Being sick is isolating. The last couple of years have only highlighted that more. I'm sure everyone who knows me is tired of hearing me talk about the pandemic by now, but um, oh well? It's still happening? Those of us who are chronically ill or disabled have spent the last two years having to defend our lives as being worth saving over and over and over again. It's fucking exhausting. And it's disheartening. It sure doesn't make you feel like talking to anyone, that's for sure. Or at least it doesn't make me feel like talking to anyone. I'm just so tired of saying, "hey, we're immunocompromised, maybe having people who have just been on a plane without a mask mandate come stay in our house for fun is a BAD CALL?" Or, "hey, remember how the the vaccine isn't meant to keep anyone from getting Covid, it's only meant to keep you from getting severe Covid, which isn't really an option here because severe-Covid-and-probably-death is probably the only option regardless of vaccination status, so maybe we need to stop getting to lax with our rules right now?" Or, "I know other people are doing whatever they want to for fun, but that doesn't mean that we can." I'm so fucking tired of being that person. But it's better than dying or killing anyone else. And I wish that were exaggeration, but it still very much is life or death for so many of us. And watching the national rhetoric move so quickly to "if you're scared, stay inside" is...I don't know, I guess I don't really have a word for it. Did you know the lifting of the travel mask mandate was announced during flights? People took their masks off in the air. Zero regard for anyone who may have been flying because keeping everyone masked provided them the extra bit of safety they needed. Because, as we've been hearing for the last two years, no one cares if we live or die. Most of the time, a lot of people don't think about us at all.
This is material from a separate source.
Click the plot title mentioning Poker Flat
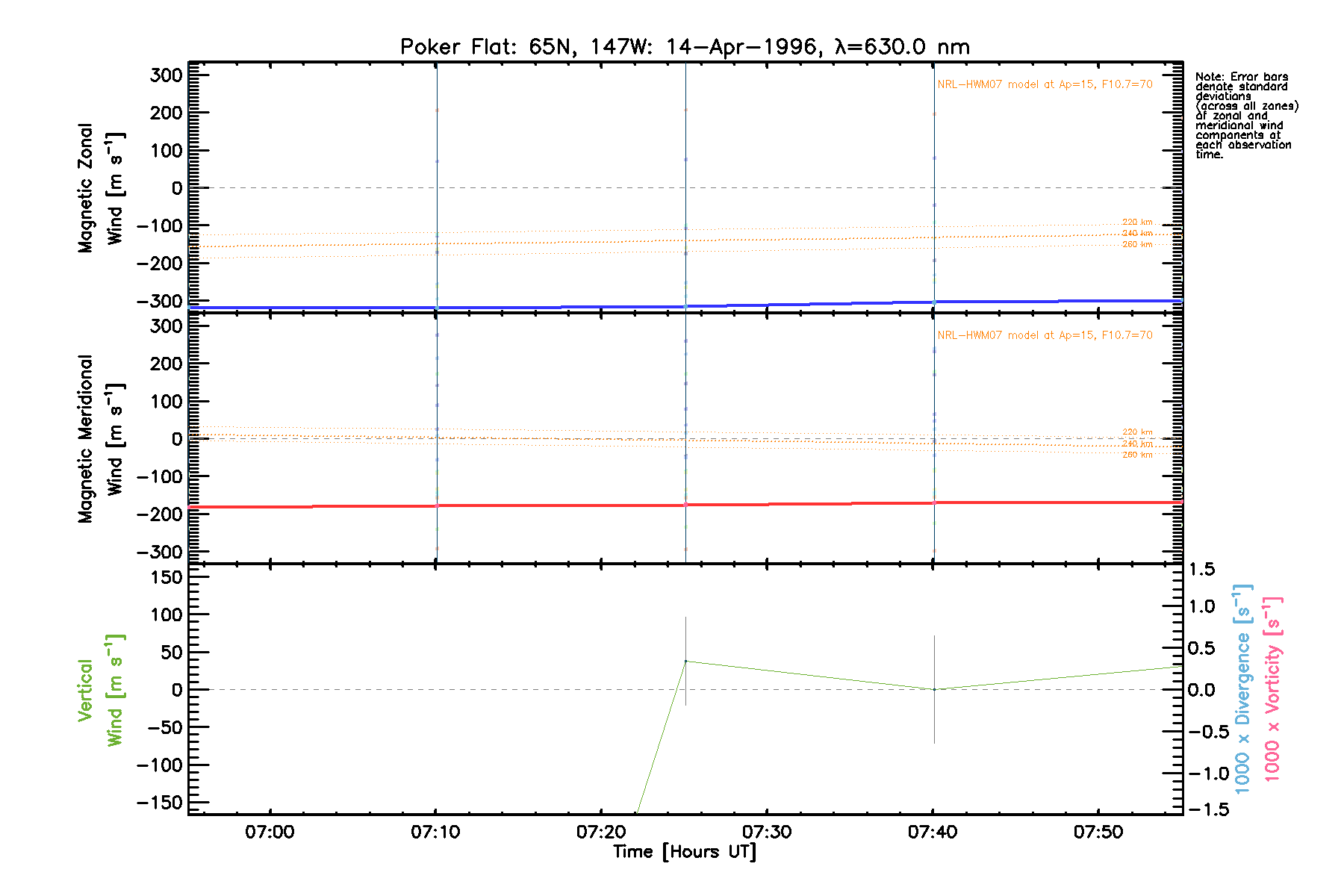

Grieving is absolutely necessary. It's an important part of coping. If you don't recognize your grief, there isn't a great way to start moving forward. But I think it's also important to recognize that grieving is an ongoing process. It's not an activity to get through so you can get on with your life. It's something you need to process loss. But if you've lost something big, grief isn't ever going to go away entirely. It'll get smaller, hopefully. In my experience, it comes and goes in waves. Fighting it makes it worse. Accepting it makes it easier to figure out what I'm feeling. I think coping is really just another way of saying accepting and processing the grief. Finding a way to carry it that doesn't feel quite as heavy. Sometimes that means finding new activities. Sometimes it means relying on other people to help you carry it. Sometimes it means therapy. In a perfect world, we'd all find beautiful, healthy ways to cope with our grief. Obviously we don't live in a perfect world. We live in a world of invalidating our own grief, telling ourselves that other people have it worse or that we're being lazy or that we should just get over it and move forward already. Or we stay buried in the grief for a very long time.


I'm going to end this post here. I'm sorry that it was a little bit bleak. And I'm sorry if you're reading this and grieving or feeling isolated yourself. I'd like to tell you that it gets better, but I can't know that for you. I can tell you that it probably won't feel so bad all the time. Grief is a long process. It's not a bad thing. Just hard. Starting tomorrow these posts will get a little bit brighter, so that'll be nice! I guess!